Wednesday, January 18, 2012

Sadness is but a wall between two gardens

It has been a long couple of months. I have been spending time grieving. Grieving for missing out on Truman Joseph Anderson's beautiful mortal life. He was born deceased on November 13, 2011, at 5:45 am. I delivered him in the labor and delivery room of Sunnyside Hospital in Clackamas, Oregon. He was nine inches long. Perfectly formed. With Tyler's eyebrows and a lanky frame. Too perfect for this world.

Most of my grieving and journaling have been done in private. It's a private pain, you see. But I love him still. He has shown me a new way of seeing the world. Someday I'll be able to write it, what Truman knows, what Truman shows me. But not now.

I remember after miscarrying with our first baby, Sterling (Feb 2009), I went back to work after a week. My boss was a wise, wise, lady. She basically said that as an American culture, we do not know how to mourn. How to grieve.

I suppose that is true in a lot of ways. Going to school for a family therapy degree sure has helped me with my own observation of grief. Two years after that first miscarriage, I was sitting in a "pretend" grief and loss support group in one of my classes. I took the role of being a woman who knew she would never be able to bear biological children. Small, stuffy, room. What does it mean to me, I'm asked, to not bear my own children. I had one of those cathartic moments of life: a feelings of despair, grief, hurt, unfathomable pain--all those things that I had felt when Sterling miscarried--they were still there. 2 years later. Inside me. Hidden from even my heart. And in just the right moment, they all came tumbling out in sobs that I did not dare stifle. My poor classmates, just hoping to get through our group therapy class assignment.

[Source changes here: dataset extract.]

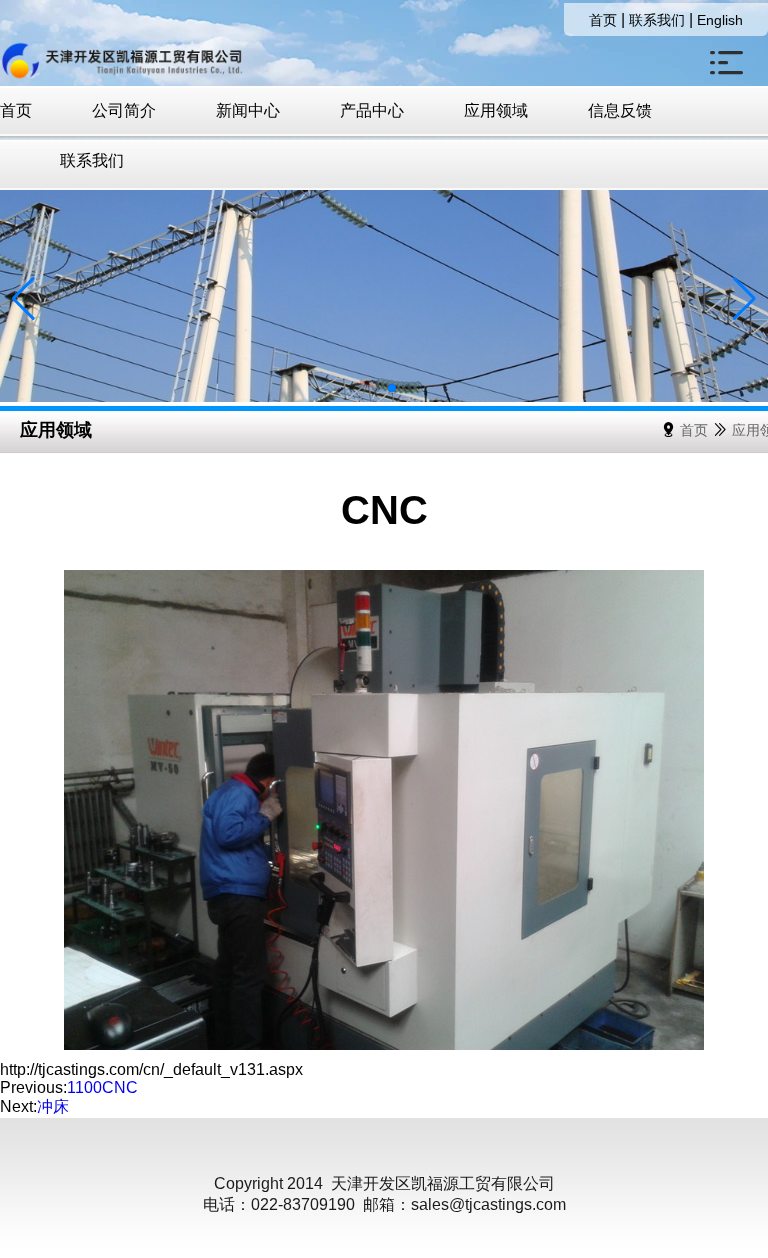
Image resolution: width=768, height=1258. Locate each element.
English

I sat in a doctor's office several days ago, learning about possible causes/treatments of future pregnancy losses. Some parts of me were in the room, listening to the good doctor. And other parts of me were far, far, away.

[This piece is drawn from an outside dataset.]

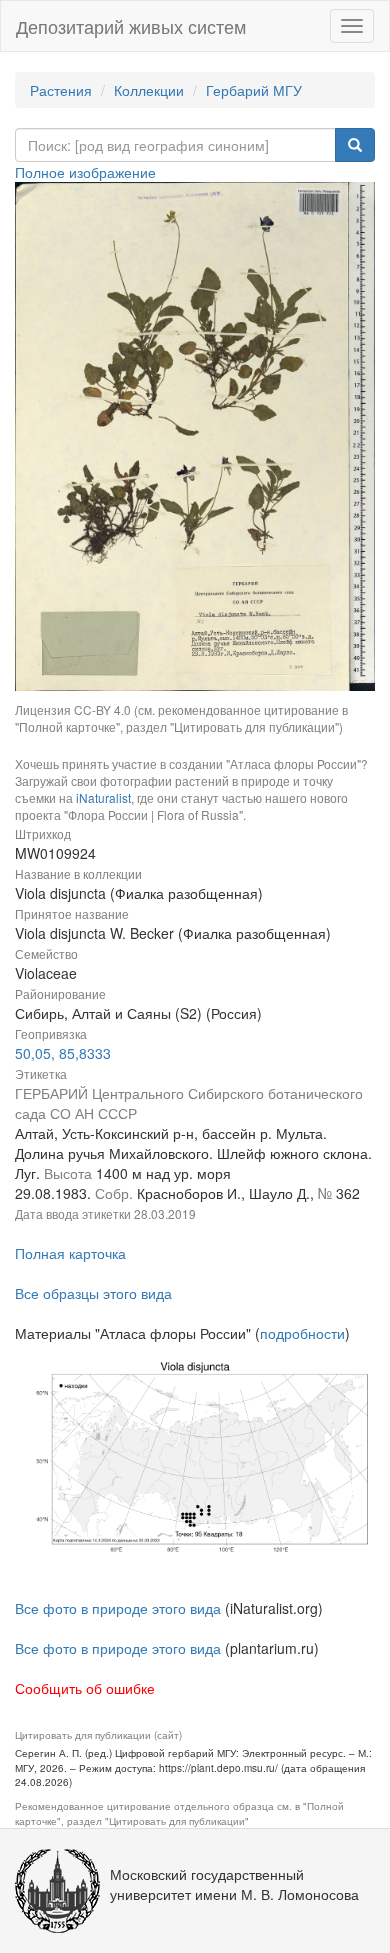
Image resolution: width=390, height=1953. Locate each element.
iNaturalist (103, 797)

"Number of pregnancies?" the medical assistant asked as we arrived for our consultation. "Two," I respond. "Number of live births?" . . . "Zero," I respond.

I respond. I go on. I go to work. I live. And I grieve. Grief changes you, makes you see things in a different hue. And others who grieve can tap into it. You walk on the same plane, even for a moment, and somehow you're connected to the deepness of loss. You don't say things like "it'll be okay" or "you'll have another." Most of the time, you don't say anything. You just get it. You know grief. It's unspoken. It's in the eyes. It's private. And shared, too.

The gardens go on and on. The walls must be climbed over, drilled through, bombed. Sadness exists. It must be respected, observed, maneuvered. Sadness is but a wall between two gardens.